● Requests:
(1) From the text on Behzad Nabavi, list every organization or body that Nabavi is said to have founded or helped found.
(2) In the text on Behzad Nabavi, condense the paragraph beginning "Nabavi started his political activity" into a short bulleted list that keeps its main facts.
(3) Pick up the text on Behzad Nabavi after its final sentence and continue it.

● Text provided:
● ● ●
Behzad Nabavi () (born 1941) is an Iranian reformist politician. He served as Deputy Speaker of the Parliament of Iran and was one of the founders of the reformist party Mojahedin of the Islamic Revolution Organization. Prior to his career as a democratic reformist, Nabavi was considered an ideologue of the Iranian Islamic left until that force was sidelined by conservatives in the 1990s.

Early life
Nabavi was born in Tehran in 1941. His father was a historian, He graduated from Amir Kabir University of Technology with a bachelor's degree in electrical engineering in the mid-1960s. He received a master's degree in electrical engineering in 1964.

Career and activities
Nabavi started his political activity as a guerrilla fighter against the Pahlavi government and served a prison term as a result. He has personally confirmed that when he was arrested in 1972, he had tried suicide by swallowing a cyanide pill, which "fortunately or unfortunately" did not work.

During the Islamic Revolution he was among the founders of the Islamic Revolution Committees (known as komite or komiteh in Iran) which served as a security force mainly working against armed opposition parties and militia, the early years of the Islamic Republic. Nabavi was also a founder of the intelligence office under the Presidency, which later became the ministry of intelligence.
● ● ●
● Raw records:
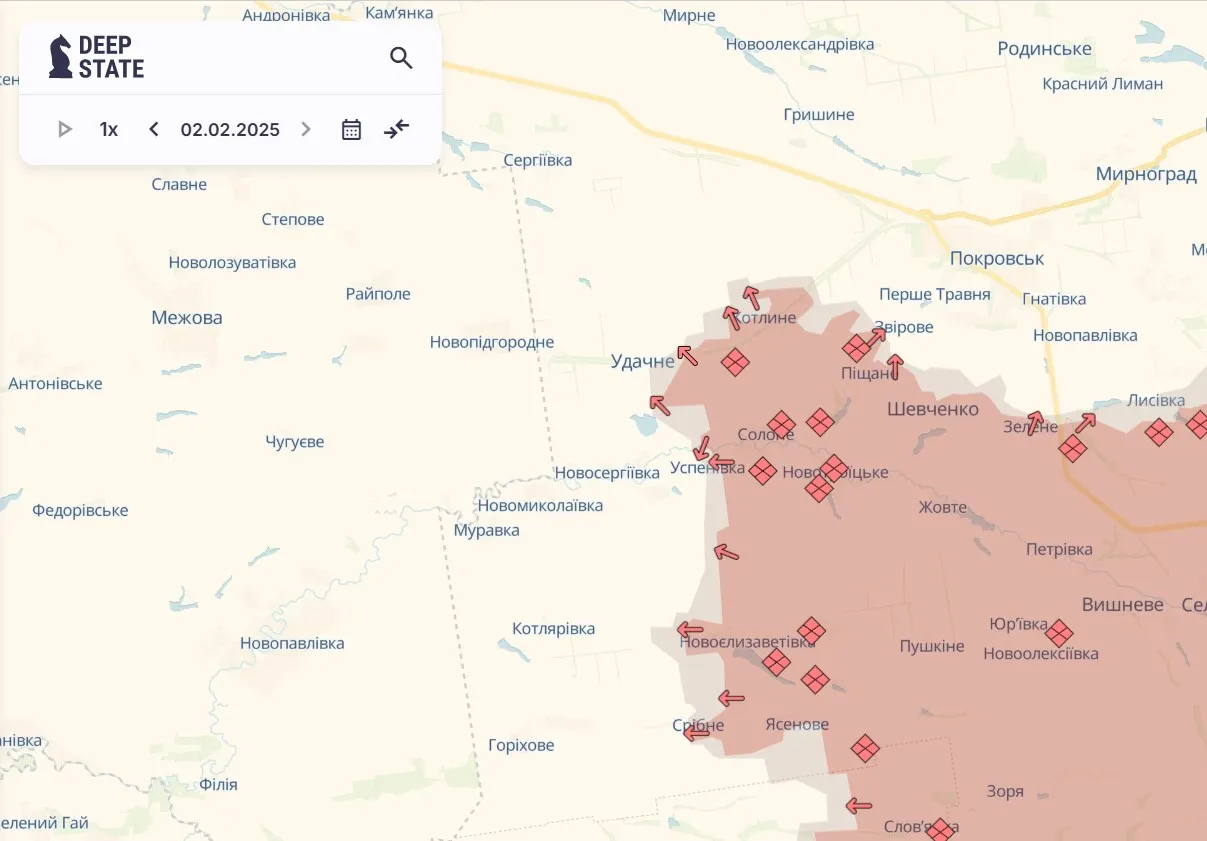Open the map search with the magnifier icon
Image resolution: width=1207 pixels, height=841 pixels.
click(x=401, y=58)
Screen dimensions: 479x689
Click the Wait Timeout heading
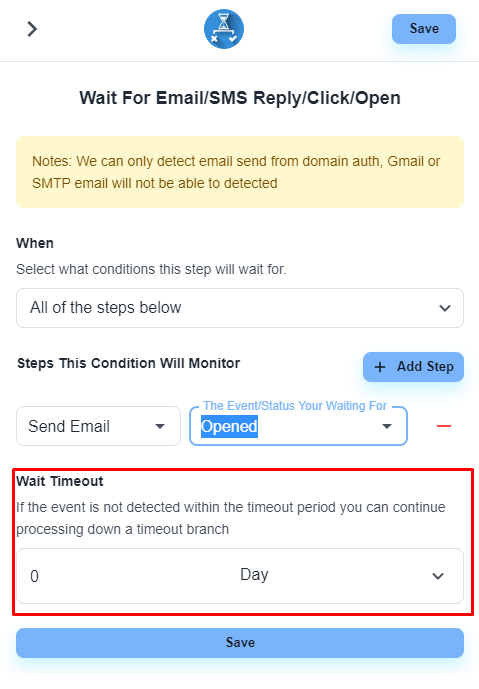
● ● ●
● Results:
(1)
- The Mojahedin of the Islamic Revolution Organization
- The Islamic Revolution Committees (komite or komiteh)
- The intelligence office under the Presidency

(2)
- Nabavi began his political activity as a guerrilla fighter against the Pahlavi government.
- He served a prison term for it.
- When arrested in 1972, he tried to kill himself with a cyanide pill, which did not work.

(3)
Nabavi acted as the chief negotiator of Iran during the discussions with United States officials in the Iran hostage crisis, where he has been described as a "radical" who gained influence at the expense of "moderates" as a result of the crisis.

Nabavi served in different posts in the government of Iran, including a member of the Central Committee of the Islamic Revolution, the head of the Setad-e Basij-e Eghtesadi-e Keshvar (the body that introduced government-issued coupons because of economical difficulties of the Iran–Iraq War), which made the conservatives call him a couponist (which rhymes with communist in Persian), minister of heavy industries under Mir-Hossein Mousavi, and a representative of Tehran to the parliament (39% of ballots in 2000).

He also worked in some state-owned petroleum companies, and acted as the chairman of the board in Petropars and a consultant to the CEO in Mapna, a company working on the expansion of oil refineries in Iran.

As a member of the parliament, Nabavi has been one of the major critics of the Council of Guardians, the body which both vets candidates for political office and can veto legislation passed by parliament. In turn, the council banned him from running for re-election for parliamental in 2004 along with 80 other incumbents. On 1 February 2004, Nabavi resigned from parliament together with more than 100 MPs, and his resignation was accepted by a 154/22/7 (for/against/absentation) vote by the parliament on 18 April 2004. In his resignation speech, he mentioned the "violation of public rights" to be his main reason for resignation.

Nabavi was also prohibited from running for office in other elections, and summoned by the judiciary for libel and "disturbing the public mind", when he was serving as an MP and hence certain restrictions applied for such summoning.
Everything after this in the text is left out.